El 22 de noviembre de 1975, dos días después de la muerte del dictador Francisco Franco, Juan Carlos I fue proclamado Rey de España. Confirmó al entonces presidente, Carlos Arias Navarra, pero impuso como ministros a algunos de los políticos franquistas en principio más favorables a la apertura, como Manuel Fraga, al frente de Interior.

A pesar de tal impulso, el reinado de Arrio fue un fiasco. El presidente temía que las reformas amenazaran la esencia del régimen, por lo que su política fue vacilante y contradictoria. No sólo no se legalizaron partidos y sindicatos, sino que tampoco se aprobaron los derechos de reunión, manifestación y huelga. No en vano, Arias provocó el rechazo tanto de los antifranquistas como de los franquistas liberales, así como del sector más reaccionario. Este era conocido como el “búnker” y tenía carácter minoritario, pero con presencia en la Fuerza de Orden Público (FOP).

Por otro lado, la situación socioeconómica era desfavorable. La crisis del petróleo (1973) produjo altos costos de vida, pérdida de poder adquisitivo, inestabilidad laboral, despidos y progresiva acritud por parte de los empleadores en las negociaciones colectivas.

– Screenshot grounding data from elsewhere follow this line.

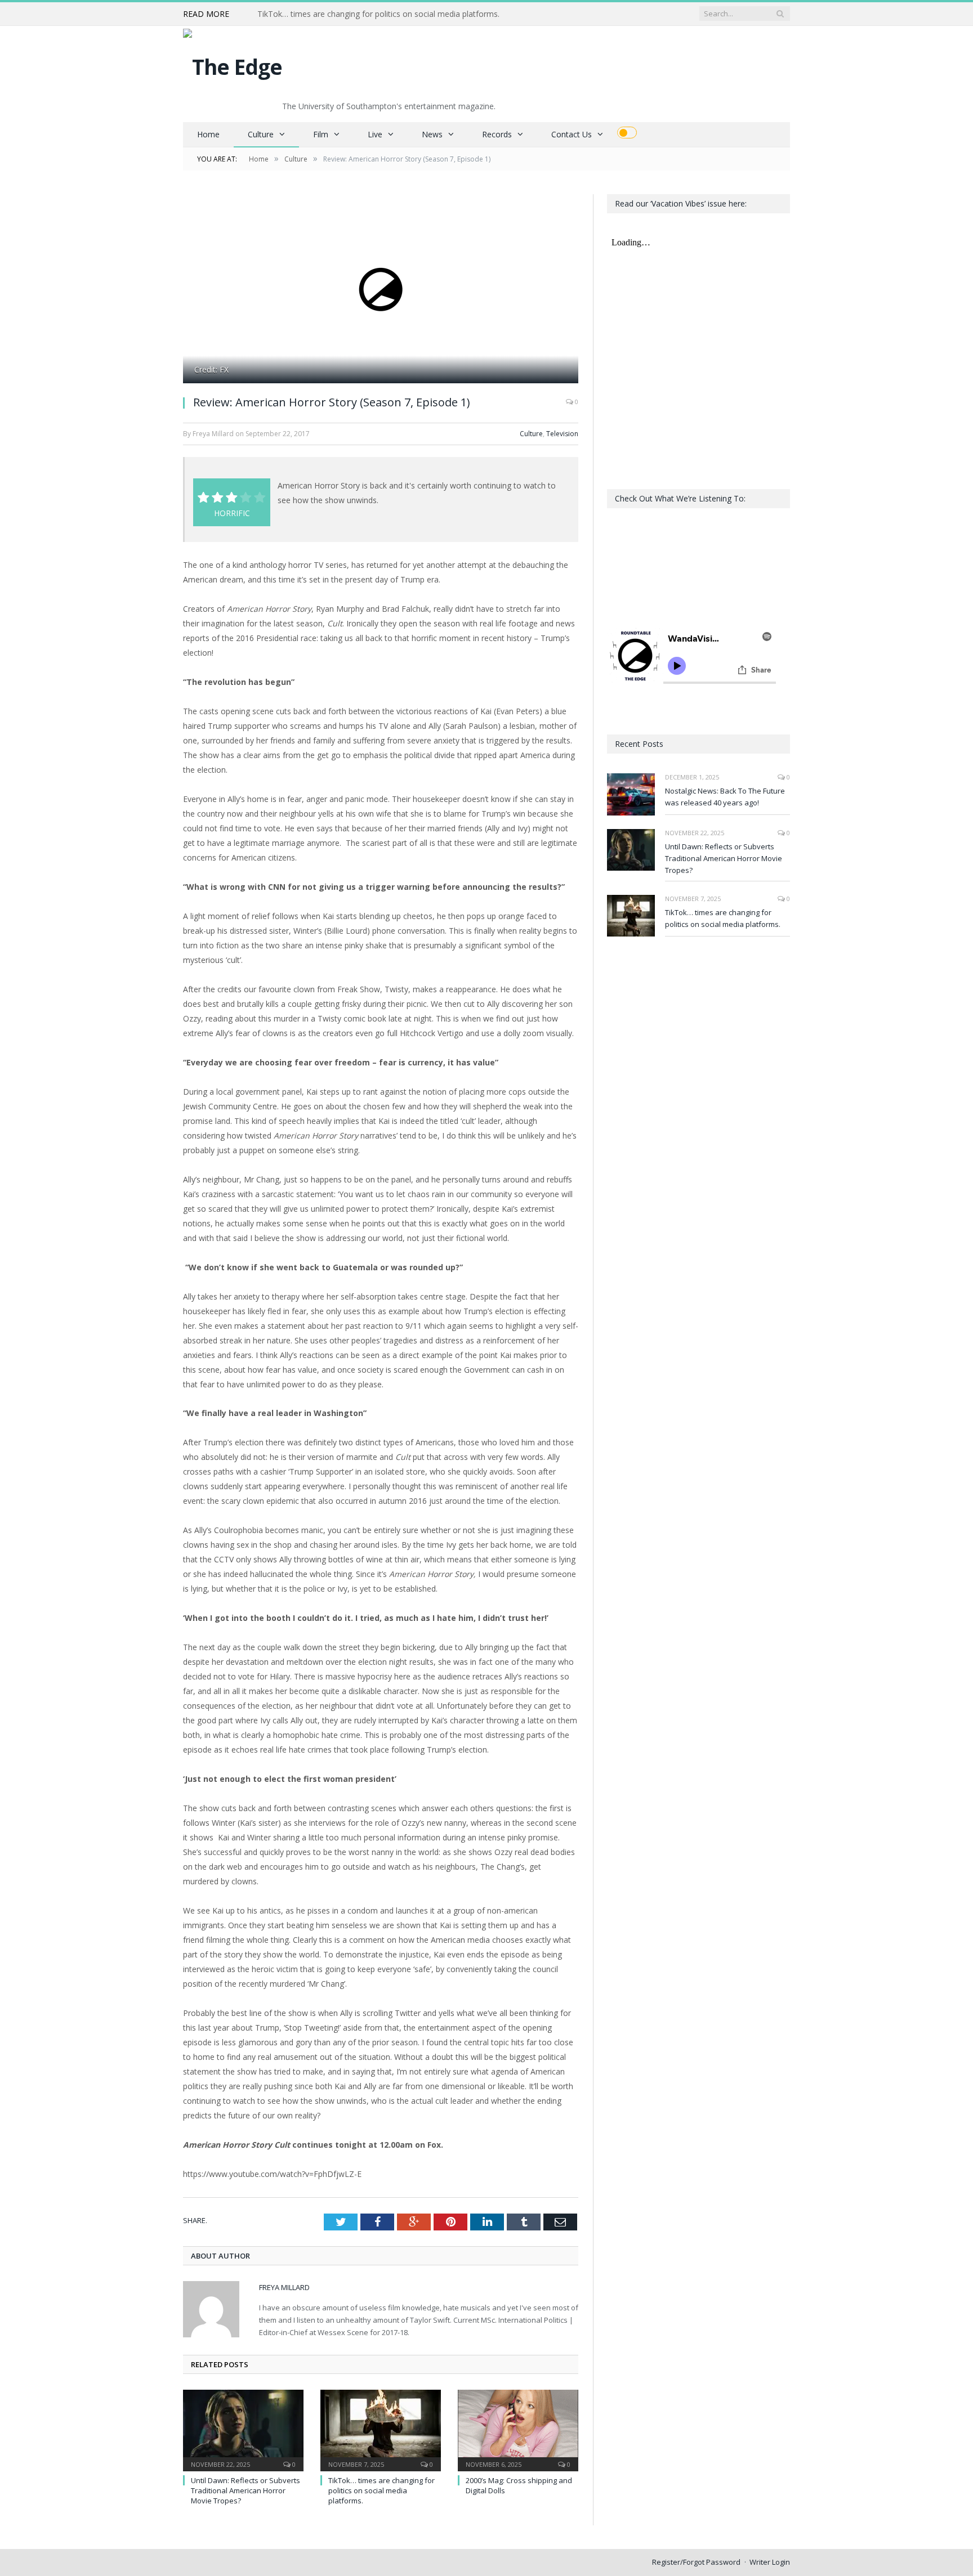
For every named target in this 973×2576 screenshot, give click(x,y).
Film (320, 134)
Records (497, 134)
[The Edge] (232, 64)
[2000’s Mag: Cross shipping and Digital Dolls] (518, 2429)
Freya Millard (284, 2287)
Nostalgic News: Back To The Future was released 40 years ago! (725, 797)
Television (562, 433)
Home (208, 134)
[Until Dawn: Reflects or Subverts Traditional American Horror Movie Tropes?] (243, 2429)
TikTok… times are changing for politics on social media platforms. (378, 14)
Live (375, 134)
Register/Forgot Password (696, 2562)
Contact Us (571, 134)
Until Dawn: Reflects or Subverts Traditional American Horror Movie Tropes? (245, 2490)
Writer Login (769, 2562)
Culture (261, 134)
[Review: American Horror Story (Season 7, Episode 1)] (380, 290)
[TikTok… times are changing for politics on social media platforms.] (380, 2429)
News (432, 134)
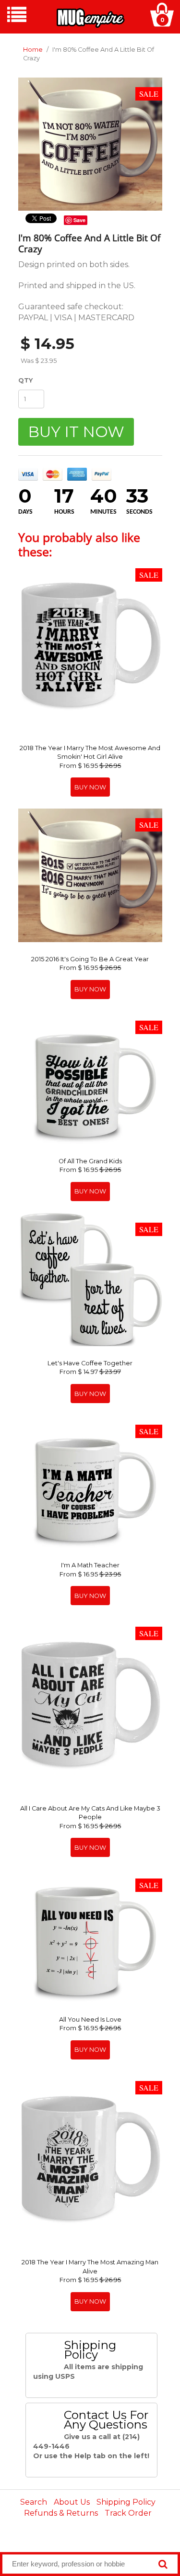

De ahí que el movimiento obrero clandestino, con la impronta del Partido Comunista de España (PCE) y la extrema izquierda, liderara un ciclo de protestas de enorme influencia.

Ése era el contexto en el que hay que enmarcar los acontecimientos de Vitoria. A causa del encarnizado conflicto laboral, el personal de varias empresas de la ciudad se declaró en huelga desde principios de 1976. Estas movilizaciones no fueron promovidas por los sindicatos, sino por las asambleas de trabajadores.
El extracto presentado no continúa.